Saved data entries:
■ ■ ■ ■ ■ ■ ■

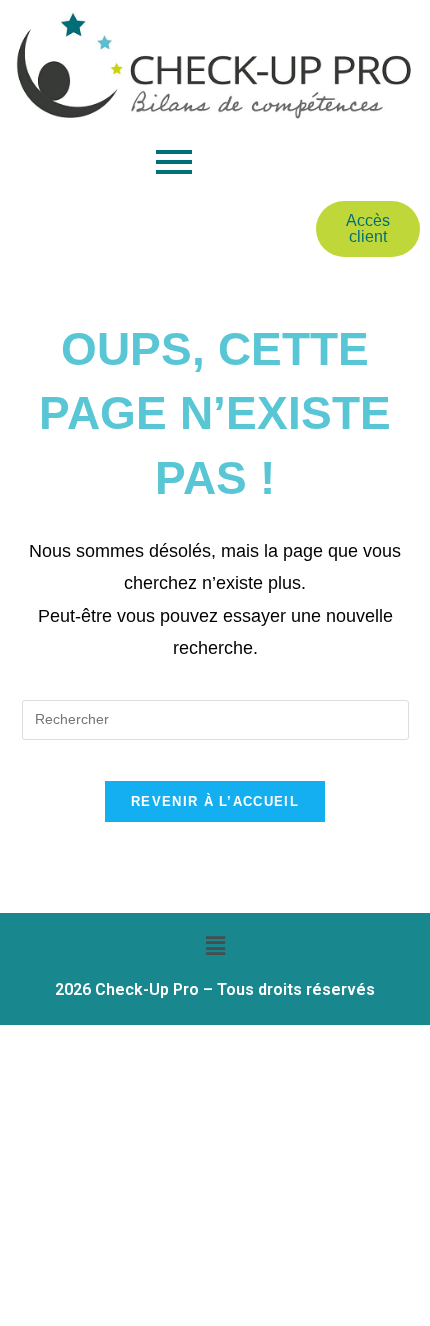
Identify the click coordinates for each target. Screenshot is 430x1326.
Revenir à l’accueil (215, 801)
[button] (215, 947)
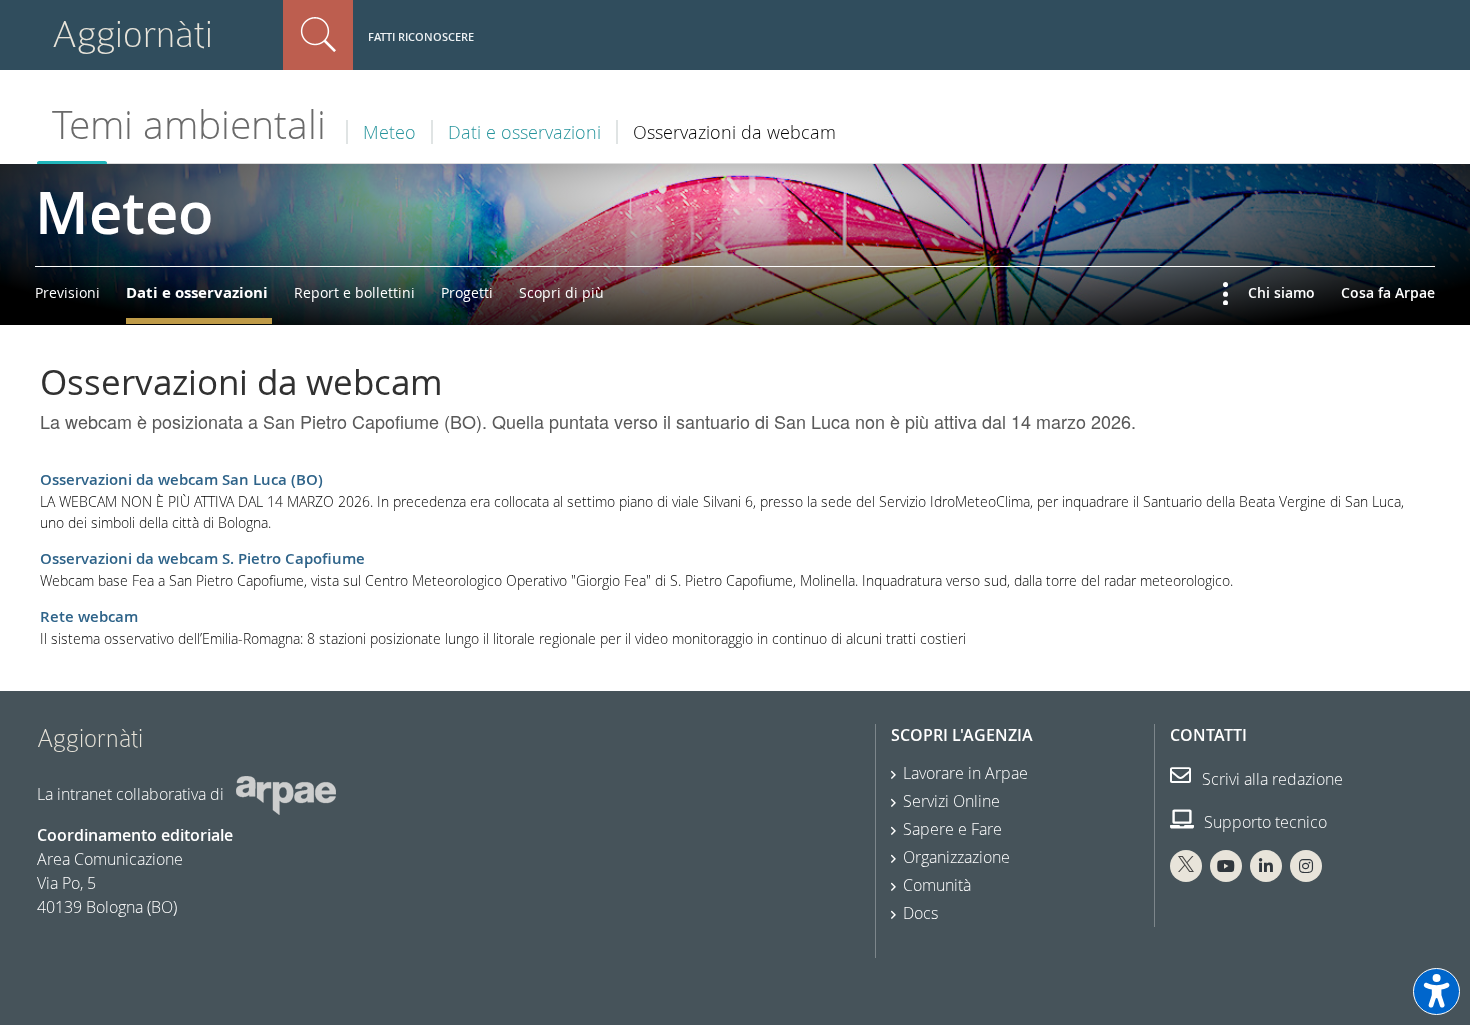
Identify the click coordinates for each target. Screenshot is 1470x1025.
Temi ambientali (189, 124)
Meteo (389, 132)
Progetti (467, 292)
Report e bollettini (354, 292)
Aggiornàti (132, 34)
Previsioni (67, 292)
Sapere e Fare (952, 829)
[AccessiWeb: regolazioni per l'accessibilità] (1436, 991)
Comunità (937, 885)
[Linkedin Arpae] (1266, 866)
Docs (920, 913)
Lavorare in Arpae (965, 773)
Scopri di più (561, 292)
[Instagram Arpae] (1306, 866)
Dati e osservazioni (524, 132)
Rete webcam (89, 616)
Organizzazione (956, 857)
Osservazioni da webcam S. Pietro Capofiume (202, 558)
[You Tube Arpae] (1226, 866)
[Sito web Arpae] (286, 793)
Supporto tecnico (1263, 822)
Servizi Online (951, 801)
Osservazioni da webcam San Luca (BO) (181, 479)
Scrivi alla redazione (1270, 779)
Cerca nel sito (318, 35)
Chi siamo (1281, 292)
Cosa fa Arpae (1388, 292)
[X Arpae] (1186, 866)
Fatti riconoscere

■ ■ ■ ■ ■ ■ ■

■ What to work on
Print verbatim every line above, apart from the pictures.

■ Written solution
Identify the click coordinates for each target. Screenshot is 430x1326.
Revenir à l’accueil (215, 801)
[button] (215, 947)
Identify the click coordinates for each target. Screenshot is 1470x1025.
Temi ambientali (189, 124)
Meteo (389, 132)
Progetti (467, 292)
Report e bollettini (354, 292)
Aggiornàti (132, 34)
Previsioni (67, 292)
Sapere e Fare (952, 829)
[AccessiWeb: regolazioni per l'accessibilità] (1436, 991)
Comunità (937, 885)
[Linkedin Arpae] (1266, 866)
Docs (920, 913)
Lavorare in Arpae (965, 773)
Scopri di più (561, 292)
[Instagram Arpae] (1306, 866)
Dati e osservazioni (524, 132)
Rete webcam (89, 616)
Organizzazione (956, 857)
Osservazioni da webcam S. Pietro Capofiume (202, 558)
[You Tube Arpae] (1226, 866)
[Sito web Arpae] (286, 793)
Supporto tecnico (1263, 822)
Servizi Online (951, 801)
Osservazioni da webcam San Luca (BO) (181, 479)
Scrivi alla redazione (1270, 779)
Cerca nel sito (318, 35)
Chi siamo (1281, 292)
Cosa fa Arpae (1388, 292)
[X Arpae] (1186, 866)
Fatti riconoscere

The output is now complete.